Do podręcznikowego opisu narkotyków naprawdę bym się nie przywiązywał - widzę to podobnie jak Nanatar. Natomiast co do produkcji ciężko uzależniających i wyniszczających specyfików, wcale nie musicie wchodzić na tak niebezpieczny i dobrze pilnowany przed konkurencją rynek - bazując na znajomości farmakologii możecie produkować tanie środki znieczulające, specyfiki przeciwbólowe, antydepresanty, tabletki uspokajające. To sektor balansujący na pograniczu etycznej szarej strefy, a wciąż potencjalnie bardzo dochodowy. Zastrzyki ze sztuczną adrenaliną, dopalacze rożnego rodzaju - można tu naprawdę sporo pokombinować.

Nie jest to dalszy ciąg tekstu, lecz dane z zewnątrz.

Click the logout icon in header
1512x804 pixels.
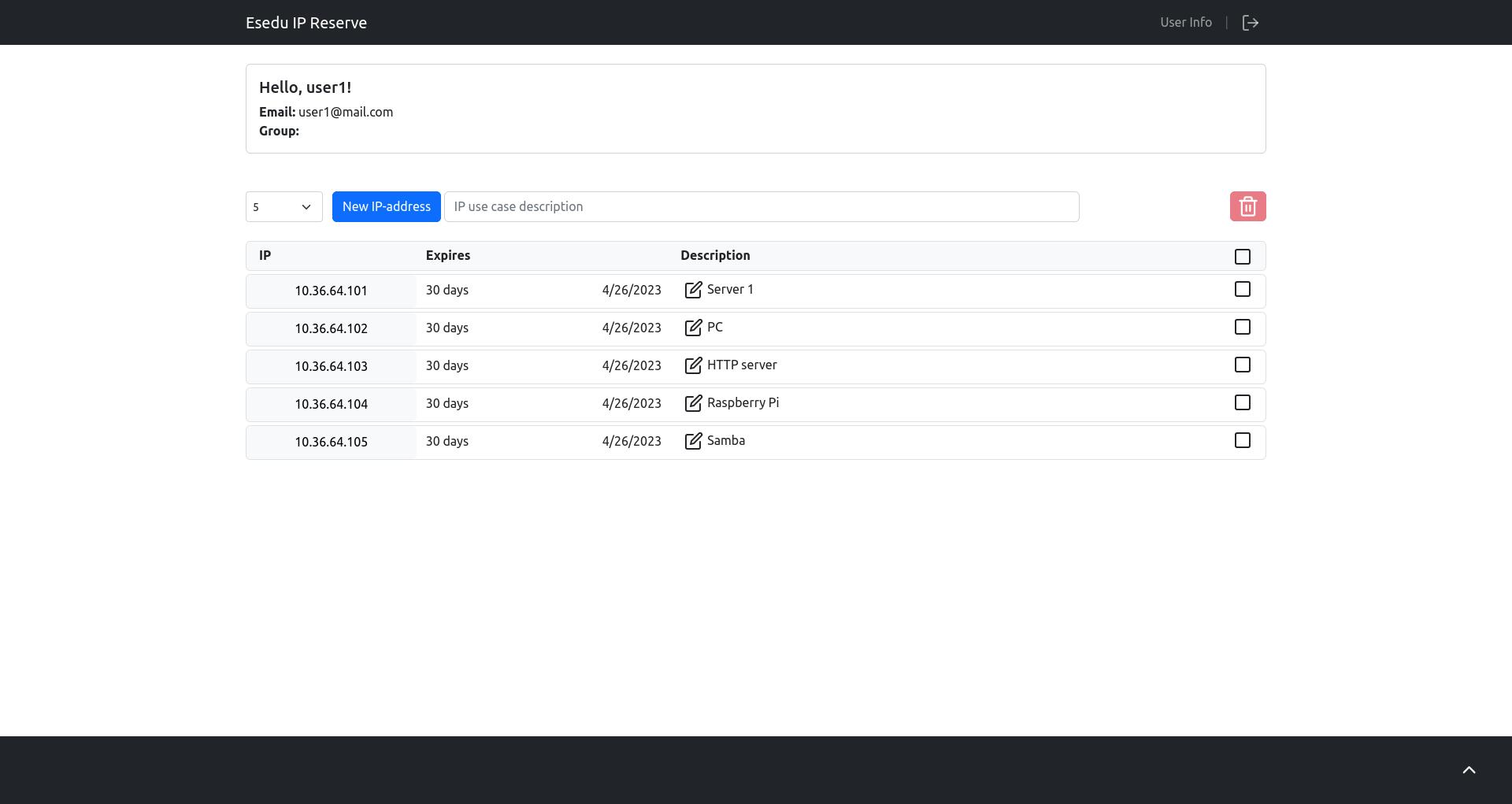1250,23
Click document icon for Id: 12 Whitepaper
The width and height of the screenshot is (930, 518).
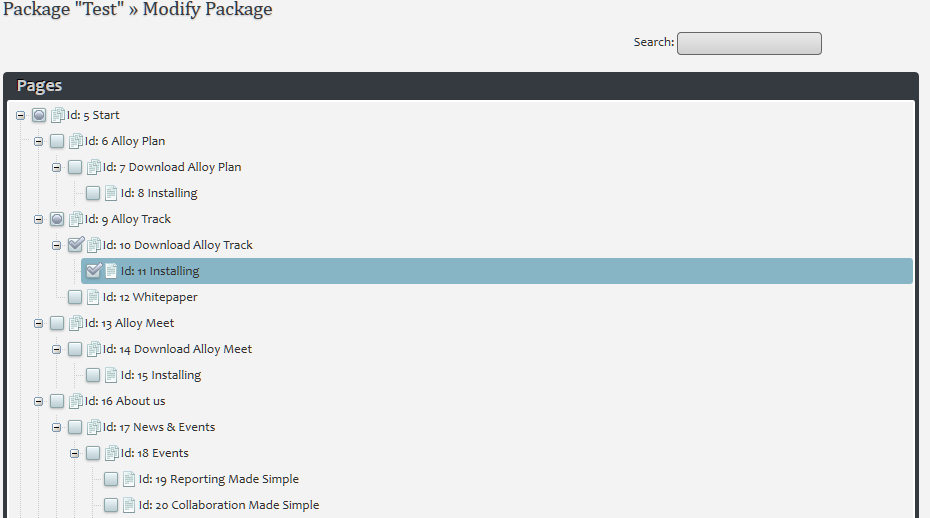[x=94, y=297]
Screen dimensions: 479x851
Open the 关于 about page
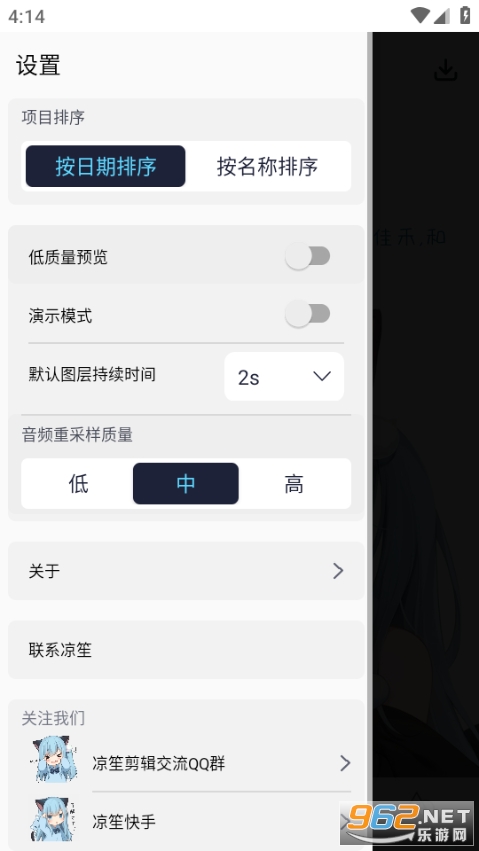[x=186, y=570]
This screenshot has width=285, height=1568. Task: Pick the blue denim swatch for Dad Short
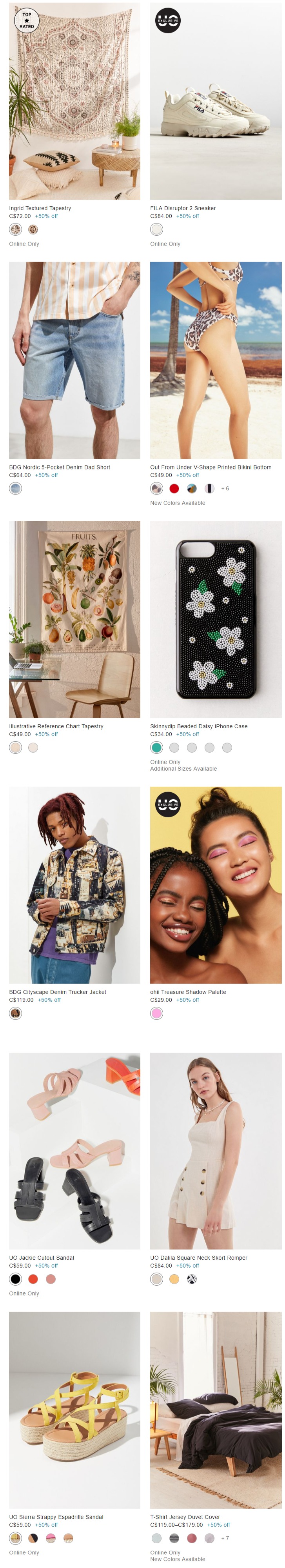click(15, 488)
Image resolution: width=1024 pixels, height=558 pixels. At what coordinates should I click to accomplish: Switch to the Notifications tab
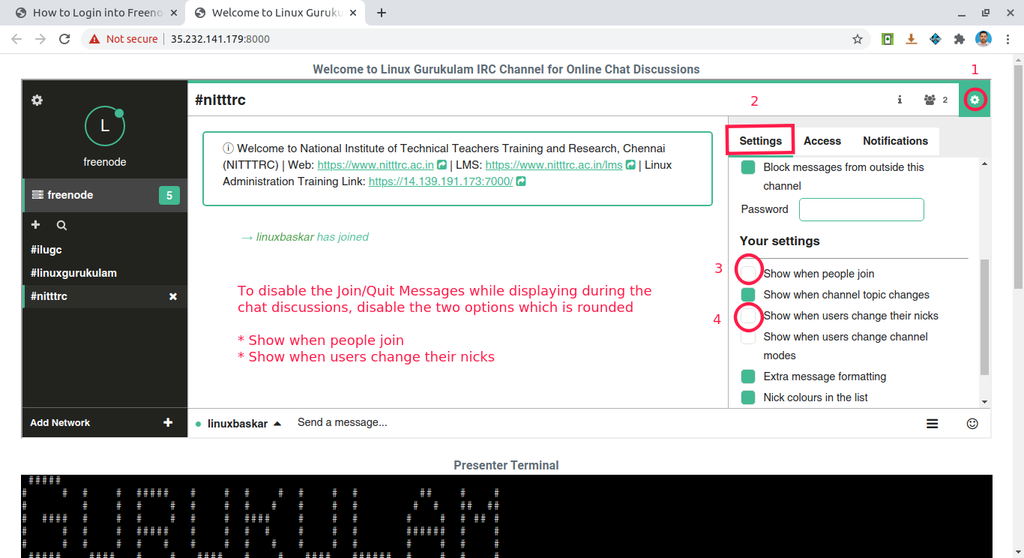895,141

Co do procesu nauki, jest dokładnie tak jak Nanatar wzmiankował - dany poziom umiejętności wymaga zgromadzenia PD w wysokości dziesięciokrotności tego poziomu. Wejście na wiedzę medyczną 8 wymaga 80 PD, przy czym w CP nie ma się puli ogólnej PD, z której się je rozdziela wedle życzenia, tylko zbiera się PD pod konkretną umiejetność. 10 PD wyniesionych ze strzelnicy można wydać tylko na broń palną, z którą się ćwiczyło. 10 PD uzyskanych w kursie układania kompozycji kwiatowych może pójść wyłącznie w Kwiaciarz +1, nie w obsługę kolor kriogenicznych.

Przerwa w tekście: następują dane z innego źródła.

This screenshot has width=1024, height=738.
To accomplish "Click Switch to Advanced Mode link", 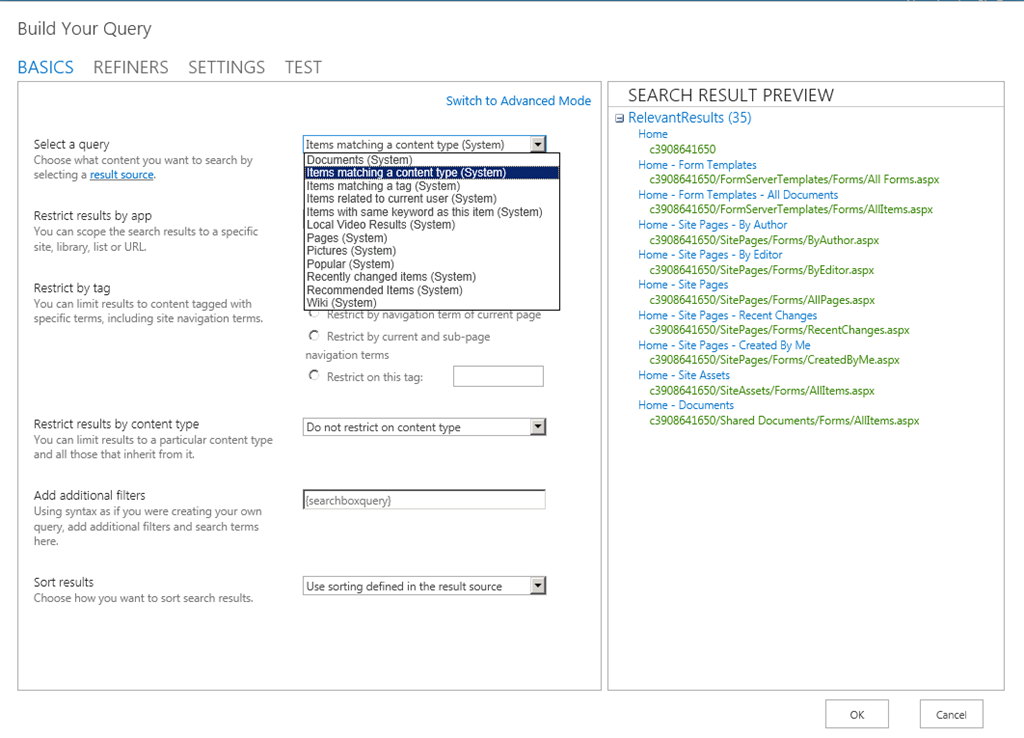I will [x=518, y=101].
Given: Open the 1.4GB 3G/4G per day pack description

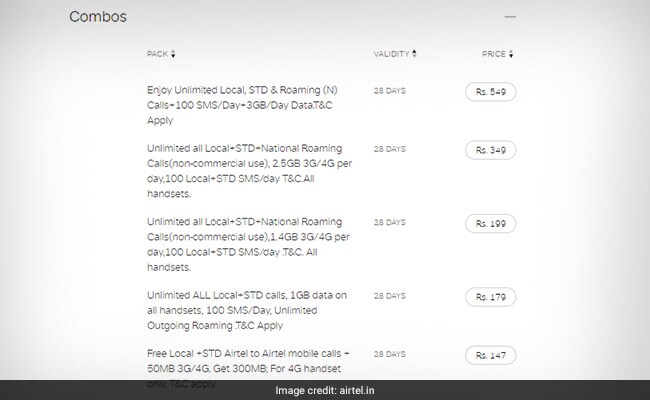Looking at the screenshot, I should pyautogui.click(x=248, y=245).
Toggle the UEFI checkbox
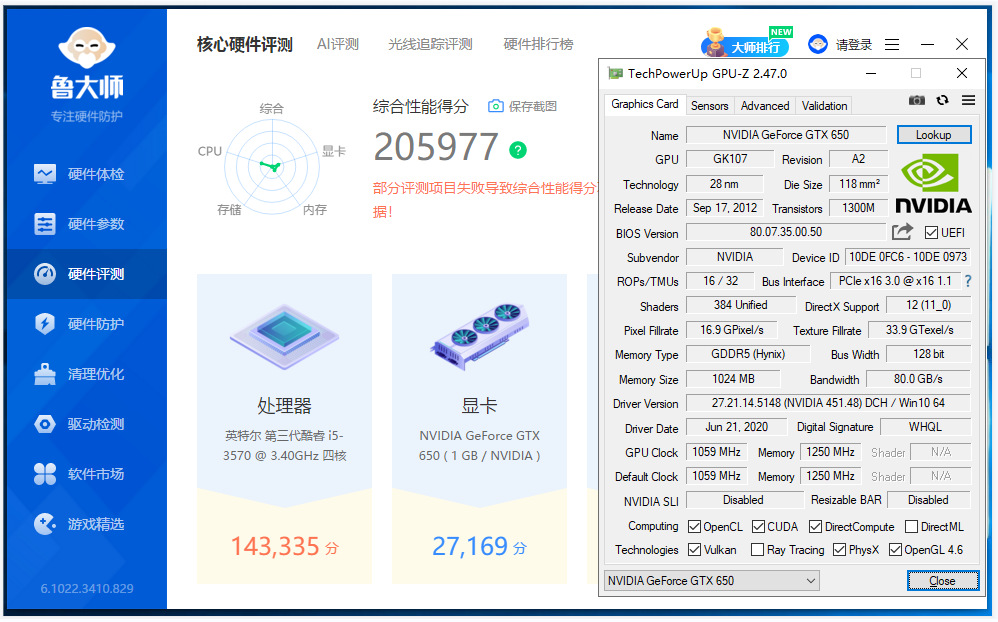The width and height of the screenshot is (998, 622). click(x=932, y=233)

Co więcej, będąc samoukiem (z książek lub netu) można się podnieść na maks +2. Wyższe poziomy albo z instruktorem albo przez długie i żmudne praktykowanie zawodu.

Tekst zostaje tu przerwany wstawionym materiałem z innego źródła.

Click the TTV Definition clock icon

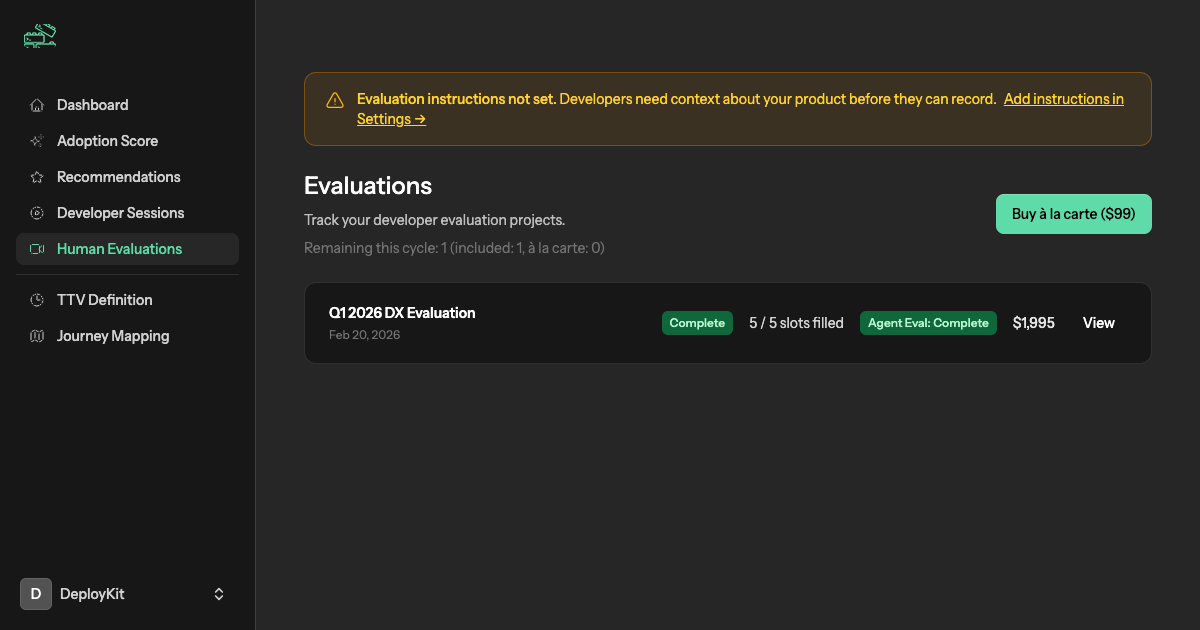coord(37,299)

Ostatnia kwestia to postęp technologiczny. Oryginalny cyberpunk tego nie przewidywał, ale w naszym Night City szaleństwo serwisów społecznościowych, Instagrama, Snapchata i Tindera zostało spotęgowane do sześcianu - otwiera to rzecz jasna ogromne nowe pole do popisu, ale niesie tez wiele zagrożeń.
Federacja Rosyjska ma się wyśmienicie - pod światłym przywódctwem prezydenta Putina wchłonęła już Ukrainę, kraje bałtyckie oraz dawne republiki azjatyckie i wciąż się rozwija.